▸ EXCERPTED TEXT:
UPDATED 2/11 9:25 a.m. ET: The families of the models integral to the original Aunt Jemima branding have spoken out on the name change. As TMZ reported on Thursday, Lillian Richard and Anna Short Harrington were models for Aunt Jemima at different points during the brand’s history, both prior to the most recent iteration of the logo. 

Vera Richard Harris, the great-niece of Lillian, is calling for Pearl Milling Company to add the names of all the models who portrayed Jemima to be added to the packaging. Meanwhile Wanetta Cowan, the great-granddaughter of Anna, is calling for royalties for the models’ families.

Relatives have spoken out on these concerns before, including last summer in the wake of announcements of the then-impending rebranding.

See original story below.

Aunt Jemima is finally gone, for good. 

Following last year’s decision to retire the racist logo from products, Quaker Oat’s parent company PepsiCo announced the launch of its replacement: Pearl Milling Company. 

“We are starting a new day with Pearl Milling Company,” a PepsiCo spokesperson said, per CNN. “A new day rooted in the brand’s historic beginnings and its mission to create moments that matter at the breakfast table.”

The Aunt Jemima logo had long been criticized for its racist use of a stereotypical mammy, portrayed originally by a woman named Nancy Green, who was born enslaved. The company’s founder Chris L. Rutt named his business after the “Old Aunt Jemima,” an 1875 minstrel show song performed by people in blackface. Quaker Oats faced renewed backlash last summer, in part thanks to one viral TikTok, in the wake of several murders by police and Black Lives Matter protests across the country. 

In response, the company announced that it would finally retire the brand last June, and filed a trademark for the new logo on February 1, according to TMZ

“This name is a nod to where our delicious products began before becoming a family-favorite breakfast staple,” PepsiCo said of the new logo. “While the Aunt Jemima brand was updated over the years in a manner intended to remove racial stereotypes, it has not progressed enough to appropriately reflect the dignity, respect and warmth that we stand for today.”  

The new logo uses the original red, white, and yellow color scheme, but replaces Aunt Jemima with a drawing of a 19th century watermill, where flour was ground during that time. After Quaker Oats announced its decision to rebrand last year, other products including Uncle Ben’s, Ms. Buttersworth, and Cream of Wheat also decided to abandon their similarly racist logos.

▸ WHAT YOU ARE ASKED TO DO:
In two sentences, summarize the article above on the Aunt Jemima rebranding.

▸ INFORMATION SUPPLIED:
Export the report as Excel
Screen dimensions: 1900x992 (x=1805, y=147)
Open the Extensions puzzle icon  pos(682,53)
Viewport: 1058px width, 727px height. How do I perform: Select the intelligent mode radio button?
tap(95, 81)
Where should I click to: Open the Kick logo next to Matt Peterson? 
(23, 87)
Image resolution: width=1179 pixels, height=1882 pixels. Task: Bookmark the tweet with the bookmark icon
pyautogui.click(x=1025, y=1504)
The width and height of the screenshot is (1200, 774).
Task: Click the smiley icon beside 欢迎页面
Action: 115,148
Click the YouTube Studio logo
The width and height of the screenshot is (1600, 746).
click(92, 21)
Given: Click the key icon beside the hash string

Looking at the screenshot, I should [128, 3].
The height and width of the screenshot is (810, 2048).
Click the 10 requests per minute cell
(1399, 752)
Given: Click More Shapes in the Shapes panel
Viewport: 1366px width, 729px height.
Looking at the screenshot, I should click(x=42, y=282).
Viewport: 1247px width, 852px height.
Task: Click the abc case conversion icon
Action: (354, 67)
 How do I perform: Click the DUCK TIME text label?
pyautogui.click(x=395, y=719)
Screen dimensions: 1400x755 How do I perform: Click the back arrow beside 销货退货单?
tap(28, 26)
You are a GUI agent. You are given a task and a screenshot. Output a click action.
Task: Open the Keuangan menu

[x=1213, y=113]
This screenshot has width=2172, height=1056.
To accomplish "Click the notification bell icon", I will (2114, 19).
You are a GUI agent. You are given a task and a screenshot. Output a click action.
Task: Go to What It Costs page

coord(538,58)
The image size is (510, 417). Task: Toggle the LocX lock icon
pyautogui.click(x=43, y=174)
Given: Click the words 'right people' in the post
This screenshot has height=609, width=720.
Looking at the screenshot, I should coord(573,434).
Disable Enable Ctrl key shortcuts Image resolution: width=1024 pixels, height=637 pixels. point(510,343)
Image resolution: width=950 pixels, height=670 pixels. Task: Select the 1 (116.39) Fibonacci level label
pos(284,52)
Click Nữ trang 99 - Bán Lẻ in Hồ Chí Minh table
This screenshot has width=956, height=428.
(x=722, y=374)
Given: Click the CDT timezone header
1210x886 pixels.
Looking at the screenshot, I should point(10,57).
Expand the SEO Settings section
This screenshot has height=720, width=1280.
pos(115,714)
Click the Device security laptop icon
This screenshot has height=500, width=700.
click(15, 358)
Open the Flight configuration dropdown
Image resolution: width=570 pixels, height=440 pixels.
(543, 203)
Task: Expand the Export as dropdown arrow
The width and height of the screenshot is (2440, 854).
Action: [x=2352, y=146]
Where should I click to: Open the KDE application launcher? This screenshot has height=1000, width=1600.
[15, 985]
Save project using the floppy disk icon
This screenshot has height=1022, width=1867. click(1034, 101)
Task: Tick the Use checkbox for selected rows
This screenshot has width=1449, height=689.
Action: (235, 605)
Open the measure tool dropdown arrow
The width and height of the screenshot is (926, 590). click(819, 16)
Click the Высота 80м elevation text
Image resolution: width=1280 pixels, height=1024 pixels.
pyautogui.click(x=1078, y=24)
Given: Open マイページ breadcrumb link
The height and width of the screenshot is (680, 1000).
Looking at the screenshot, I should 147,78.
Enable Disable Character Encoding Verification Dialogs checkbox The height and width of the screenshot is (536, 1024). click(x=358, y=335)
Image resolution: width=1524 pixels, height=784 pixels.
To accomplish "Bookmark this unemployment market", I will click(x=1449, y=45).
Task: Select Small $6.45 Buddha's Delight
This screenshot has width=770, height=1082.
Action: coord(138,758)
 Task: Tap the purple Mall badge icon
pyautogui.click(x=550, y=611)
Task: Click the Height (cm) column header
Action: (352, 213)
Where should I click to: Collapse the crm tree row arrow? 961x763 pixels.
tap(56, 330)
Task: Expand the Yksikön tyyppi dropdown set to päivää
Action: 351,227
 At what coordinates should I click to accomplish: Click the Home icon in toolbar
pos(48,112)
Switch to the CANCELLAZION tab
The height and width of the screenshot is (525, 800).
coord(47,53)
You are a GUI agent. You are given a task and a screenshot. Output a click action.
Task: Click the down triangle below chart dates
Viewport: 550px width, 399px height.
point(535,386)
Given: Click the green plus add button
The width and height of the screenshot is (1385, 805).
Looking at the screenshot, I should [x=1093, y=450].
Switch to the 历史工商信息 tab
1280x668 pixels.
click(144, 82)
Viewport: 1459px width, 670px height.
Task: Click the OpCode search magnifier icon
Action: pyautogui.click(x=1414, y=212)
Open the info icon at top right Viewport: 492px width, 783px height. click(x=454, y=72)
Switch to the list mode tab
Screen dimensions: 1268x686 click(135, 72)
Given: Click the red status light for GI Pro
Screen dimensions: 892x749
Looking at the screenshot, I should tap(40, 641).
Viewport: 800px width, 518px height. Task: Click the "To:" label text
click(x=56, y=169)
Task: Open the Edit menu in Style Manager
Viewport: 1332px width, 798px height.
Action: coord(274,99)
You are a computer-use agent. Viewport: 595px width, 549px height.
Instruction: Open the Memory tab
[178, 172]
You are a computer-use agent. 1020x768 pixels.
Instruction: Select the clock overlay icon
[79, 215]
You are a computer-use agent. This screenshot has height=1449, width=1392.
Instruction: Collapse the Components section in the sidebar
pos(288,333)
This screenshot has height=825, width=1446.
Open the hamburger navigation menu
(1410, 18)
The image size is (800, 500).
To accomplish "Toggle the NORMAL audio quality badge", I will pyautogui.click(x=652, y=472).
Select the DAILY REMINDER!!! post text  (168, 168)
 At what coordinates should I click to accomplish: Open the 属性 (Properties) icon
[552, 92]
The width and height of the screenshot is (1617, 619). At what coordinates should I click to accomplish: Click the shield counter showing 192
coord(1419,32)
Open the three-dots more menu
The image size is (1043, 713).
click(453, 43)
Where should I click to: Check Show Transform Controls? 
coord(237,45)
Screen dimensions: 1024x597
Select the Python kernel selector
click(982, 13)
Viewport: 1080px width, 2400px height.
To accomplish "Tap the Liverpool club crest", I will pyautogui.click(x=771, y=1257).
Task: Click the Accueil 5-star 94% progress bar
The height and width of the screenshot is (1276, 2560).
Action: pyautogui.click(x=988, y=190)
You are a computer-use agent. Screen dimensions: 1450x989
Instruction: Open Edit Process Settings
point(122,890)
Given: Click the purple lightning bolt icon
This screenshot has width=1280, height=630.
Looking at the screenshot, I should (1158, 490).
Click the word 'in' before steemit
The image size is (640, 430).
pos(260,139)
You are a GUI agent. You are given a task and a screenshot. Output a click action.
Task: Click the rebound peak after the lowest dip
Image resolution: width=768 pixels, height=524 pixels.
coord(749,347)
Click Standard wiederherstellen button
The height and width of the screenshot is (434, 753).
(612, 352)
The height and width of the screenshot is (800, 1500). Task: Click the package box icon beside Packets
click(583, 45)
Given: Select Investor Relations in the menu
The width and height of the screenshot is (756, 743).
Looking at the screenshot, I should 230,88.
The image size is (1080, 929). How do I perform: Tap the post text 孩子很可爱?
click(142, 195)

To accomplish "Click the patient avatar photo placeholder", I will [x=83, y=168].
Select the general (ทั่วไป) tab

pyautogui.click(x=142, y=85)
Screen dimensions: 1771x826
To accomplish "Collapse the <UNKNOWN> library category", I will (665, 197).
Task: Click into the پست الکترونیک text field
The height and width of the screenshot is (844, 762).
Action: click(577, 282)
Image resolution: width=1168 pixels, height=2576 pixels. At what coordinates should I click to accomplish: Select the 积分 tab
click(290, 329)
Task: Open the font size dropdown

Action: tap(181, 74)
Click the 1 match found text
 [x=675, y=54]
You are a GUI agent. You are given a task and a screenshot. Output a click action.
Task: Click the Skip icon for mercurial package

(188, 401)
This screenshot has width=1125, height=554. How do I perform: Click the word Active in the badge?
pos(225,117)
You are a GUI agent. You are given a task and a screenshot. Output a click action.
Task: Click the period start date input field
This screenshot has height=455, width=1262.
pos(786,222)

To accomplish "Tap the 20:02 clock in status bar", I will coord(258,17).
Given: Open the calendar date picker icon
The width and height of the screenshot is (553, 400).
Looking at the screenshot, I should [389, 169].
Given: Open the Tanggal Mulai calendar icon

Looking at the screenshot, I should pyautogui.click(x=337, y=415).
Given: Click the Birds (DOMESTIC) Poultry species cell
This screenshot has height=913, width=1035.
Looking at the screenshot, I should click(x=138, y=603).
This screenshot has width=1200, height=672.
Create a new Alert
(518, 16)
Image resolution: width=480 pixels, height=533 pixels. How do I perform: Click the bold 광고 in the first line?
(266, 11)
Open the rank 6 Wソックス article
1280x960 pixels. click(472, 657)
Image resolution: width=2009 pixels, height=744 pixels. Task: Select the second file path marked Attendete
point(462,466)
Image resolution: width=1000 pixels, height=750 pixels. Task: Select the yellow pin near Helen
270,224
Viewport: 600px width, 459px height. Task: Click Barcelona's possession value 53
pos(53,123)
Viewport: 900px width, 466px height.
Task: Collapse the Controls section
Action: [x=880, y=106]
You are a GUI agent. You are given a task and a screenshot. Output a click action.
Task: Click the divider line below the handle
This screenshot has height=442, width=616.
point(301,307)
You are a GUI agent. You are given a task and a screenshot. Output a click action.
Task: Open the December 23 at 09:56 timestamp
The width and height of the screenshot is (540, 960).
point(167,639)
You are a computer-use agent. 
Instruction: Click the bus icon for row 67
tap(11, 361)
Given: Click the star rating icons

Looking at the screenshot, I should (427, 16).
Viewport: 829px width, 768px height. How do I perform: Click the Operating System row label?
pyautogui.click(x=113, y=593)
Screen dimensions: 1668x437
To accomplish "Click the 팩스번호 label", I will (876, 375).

▸ RESPONSE TO THE TASK:
PepsiCo, the parent company of Quaker Oats, retired the Aunt Jemima logo, long criticized for its racist use of a mammy stereotype, and replaced it with Pearl Milling Company, whose logo keeps the original red, white, and yellow colors but shows a 19th-century watermill. Relatives of Lillian Richard and Anna Short Harrington, who modeled for Aunt Jemima, have spoken out on the change, calling for the models' names to be added to the packaging and for royalties for their families.